Document text ::
· · · · ·

CHECK: Are the first 3 lines hand-curated, not Conga auto-fill?
3

Annotate past-call history with takeaways — not just dates.

Second-largest delta (+0.36). Multi-call wins consistently have rated calls + 1-line takeaways logged. Multi-call losses get a date list. If prior calls exist, force annotation.

CHECK: Does every prior call have a rating and a 1-line takeaway?
4

Personal intel must be specific. Generic bios lose.

Third-largest delta (+0.35). The won briefings that opened conversations leveraged something concrete: Nadler's son with T1D. Buerki's professional cycling. Samir's daughter at Emory. Cassidy's dad who passed in 2017. Find one fact a LinkedIn skim wouldn't surface.

CHECK: Is there one fact in "Why Them" that isn't on their LinkedIn?
5

Capture the prospect's reply verbatim — when they wrote one.

When a prospect's actual reply email gets pasted into "How We Set the Call," wins follow. When you summarize it ("they said yes"), the substance is lost. Paste the email body, with quotes preserved.

CHECK: Is the prospect's reply pasted verbatim, not summarized?
6

News work is fine. Stop optimizing it.

Section 6 (Company News + Why W50 Now) shows a +0.01 won−lost delta. That's statistical noise. Every briefing already has competent news sourcing. Don't add hours here. Reallocate that effort to habits 2 and 4 above.

CHECK: Are you adding the 11th news bullet? Stop. Go to habit 2.

⚠ The Inverted-Champion Red Flag

When the briefing surfaces a named internal contact who's actually a blocker — historical close rate is 0%. None of these patterns appeared in any won deal. Treat as a hard pause. Route to senior review before scheduling.

Action: add a mandatory boolean to the briefing template — "Internal contact alignment: Aligned / Neutral / Inverted." If Inverted, flag for senior review before SD takes the call.

§ What good looks like

Three examples from won briefings.

S1 Cheat Sheet — MDA quick-take above the Conga block

Lavonne Monroe (HPE) — won "Just got promoted to VP Global Talent Acquisition Performance Enablement & L&D Jan 2025" + green/yellow/red OK-to-mention color system across 10 named members.

· · · · ·

Data shown ::
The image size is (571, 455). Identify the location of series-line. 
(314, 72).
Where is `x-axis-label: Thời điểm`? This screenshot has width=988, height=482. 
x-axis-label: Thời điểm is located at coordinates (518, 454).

· · · · ·

Prompt 1 :: Reproduce the briefing guide word for word between "Personal intel must" and "verbatim, not summarized?", inclusive.
Prompt 2 :: List each concrete personal fact that the briefing guide cites from won briefings as an example of specific personal intel.

Exercise result 1 ::
Personal intel must be specific. Generic bios lose.

Third-largest delta (+0.35). The won briefings that opened conversations leveraged something concrete: Nadler's son with T1D. Buerki's professional cycling. Samir's daughter at Emory. Cassidy's dad who passed in 2017. Find one fact a LinkedIn skim wouldn't surface.

CHECK: Is there one fact in "Why Them" that isn't on their LinkedIn?
5

Capture the prospect's reply verbatim — when they wrote one.

When a prospect's actual reply email gets pasted into "How We Set the Call," wins follow. When you summarize it ("they said yes"), the substance is lost. Paste the email body, with quotes preserved.

CHECK: Is the prospect's reply pasted verbatim, not summarized?

Exercise result 2 ::
- Nadler's son with T1D
- Buerki's professional cycling
- Samir's daughter at Emory
- Cassidy's dad who passed in 2017